• [O que se espera] Extraia, por favor, todas as linhas dos itens abaixo em que aparece a palavra "height".

----

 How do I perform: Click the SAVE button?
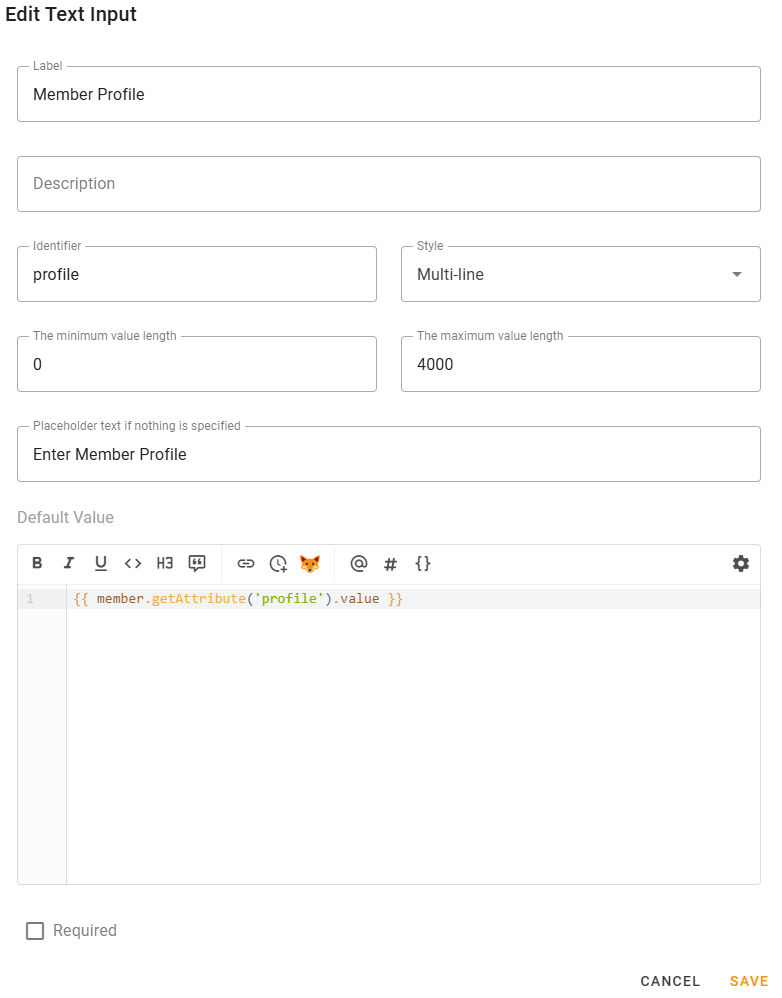coord(747,981)
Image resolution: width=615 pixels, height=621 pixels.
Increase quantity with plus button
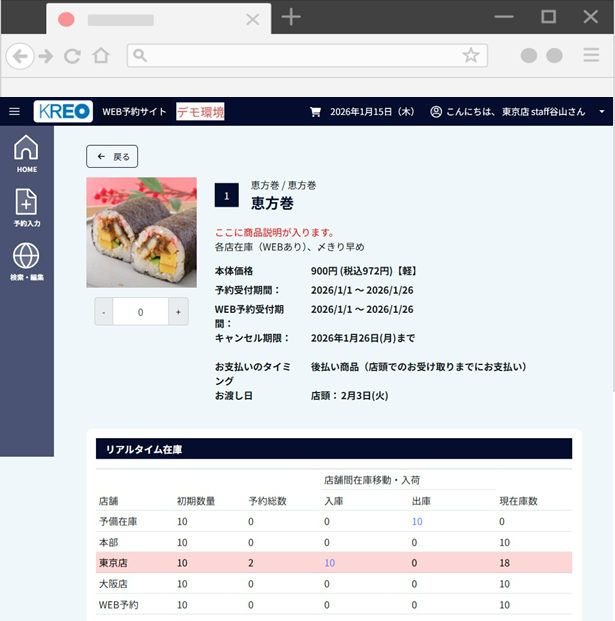177,312
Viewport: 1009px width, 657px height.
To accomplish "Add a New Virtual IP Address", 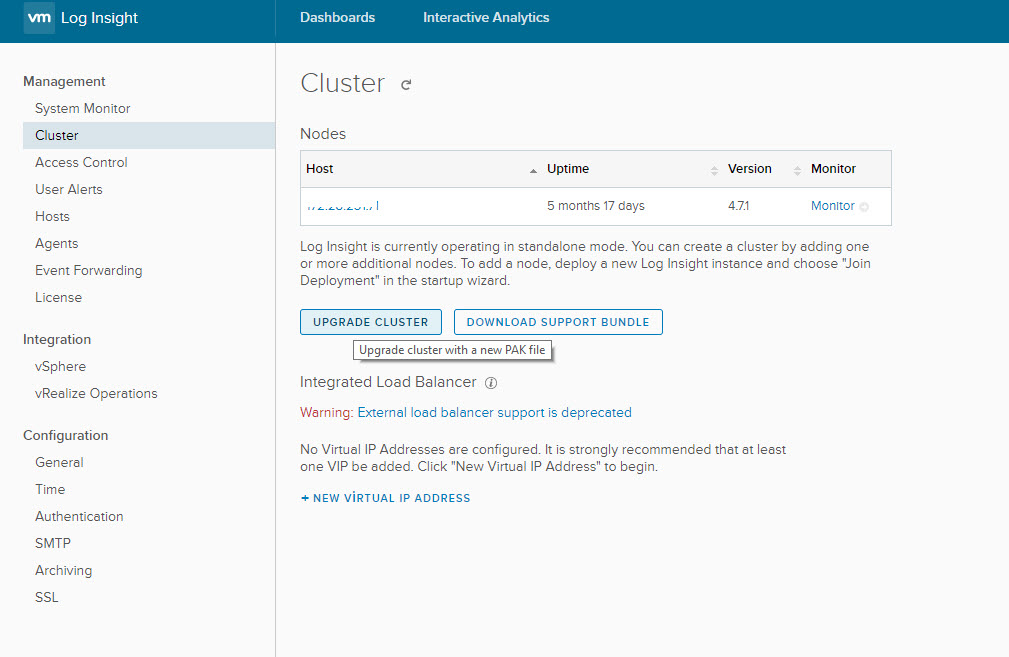I will 386,498.
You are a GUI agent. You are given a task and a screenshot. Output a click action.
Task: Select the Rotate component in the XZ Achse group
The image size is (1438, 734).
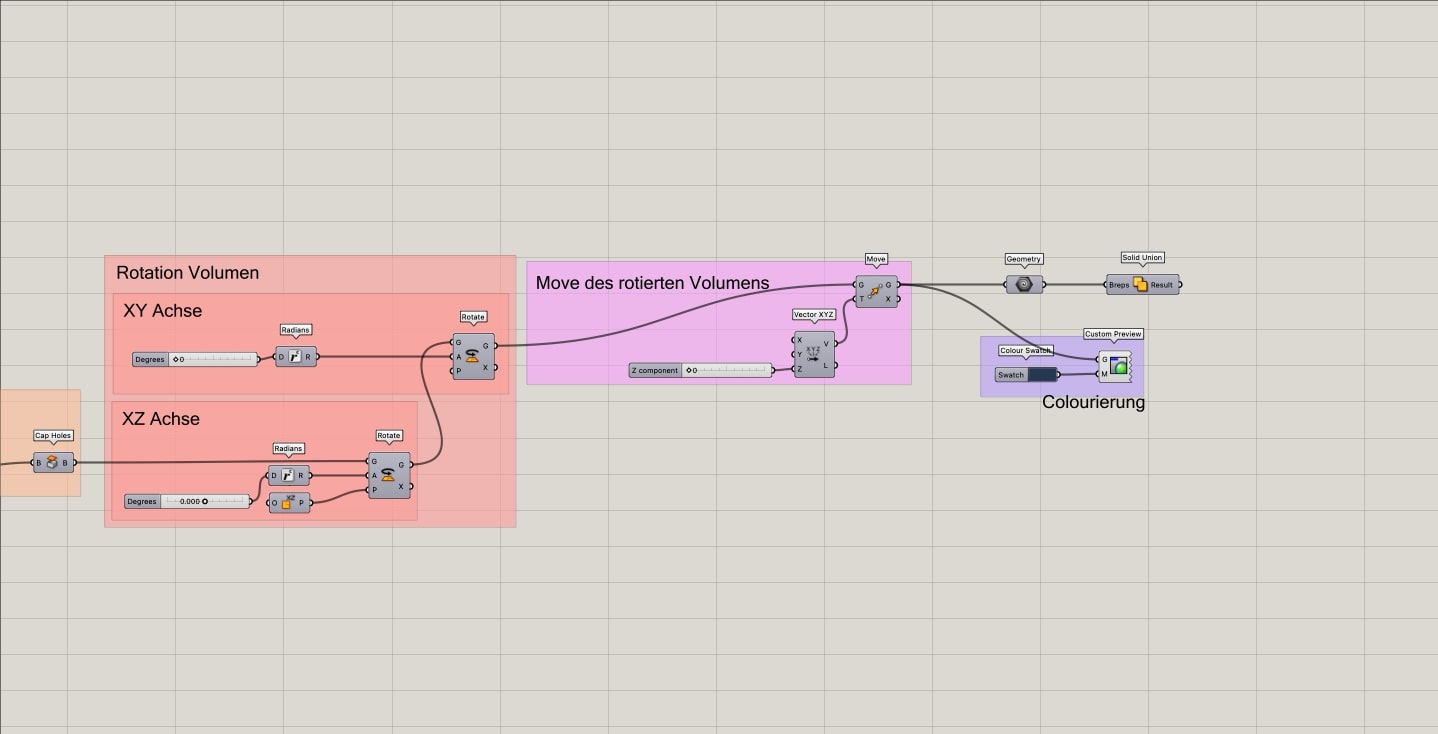(387, 476)
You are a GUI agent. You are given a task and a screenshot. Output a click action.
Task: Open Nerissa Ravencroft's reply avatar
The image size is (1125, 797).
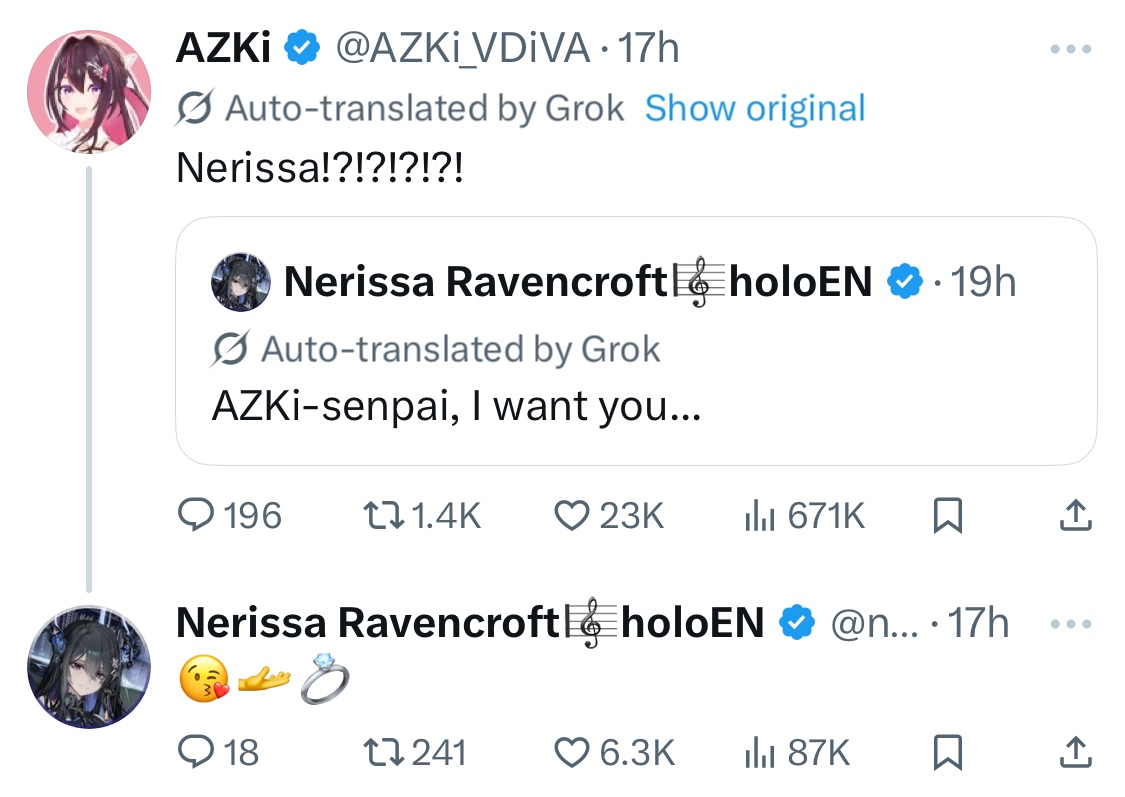[x=89, y=666]
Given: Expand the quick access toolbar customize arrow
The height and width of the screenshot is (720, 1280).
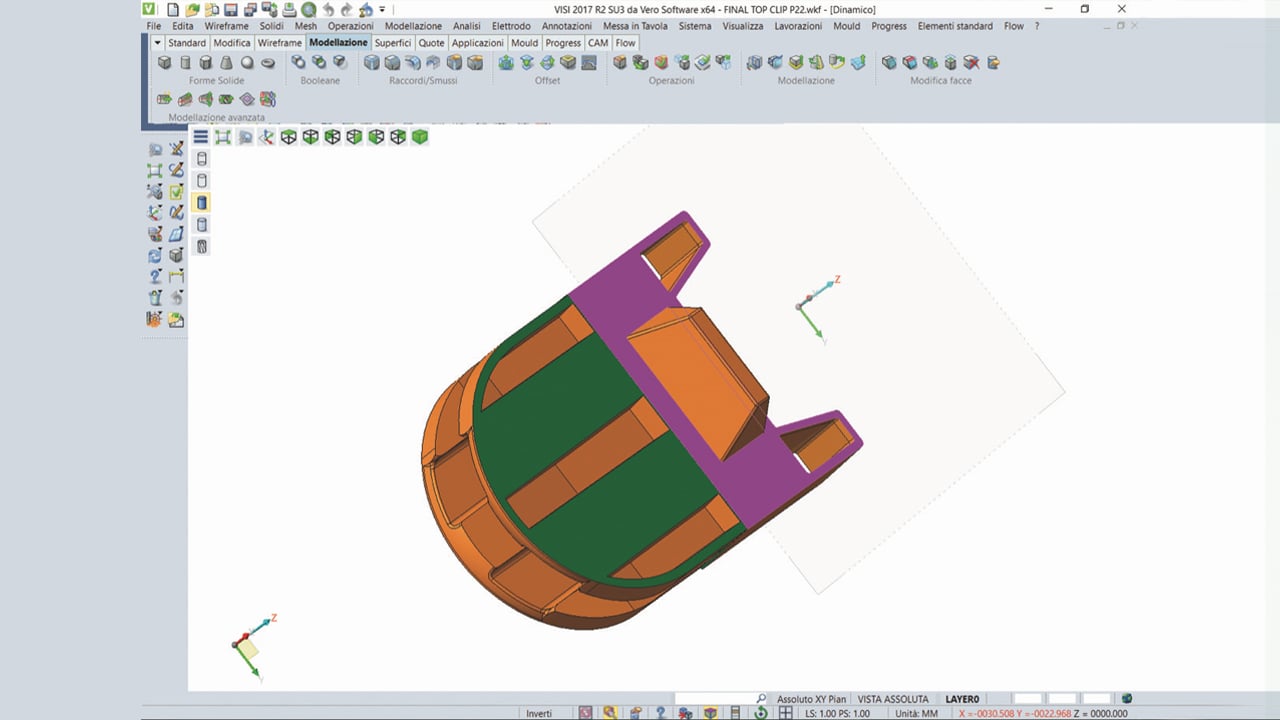Looking at the screenshot, I should [382, 9].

----

• [Resposta ao exercício]
Image resolution: width=615 pixels, height=621 pixels.
Viewport: 1009px width, 657px height.
The height and width of the screenshot is (720, 1280).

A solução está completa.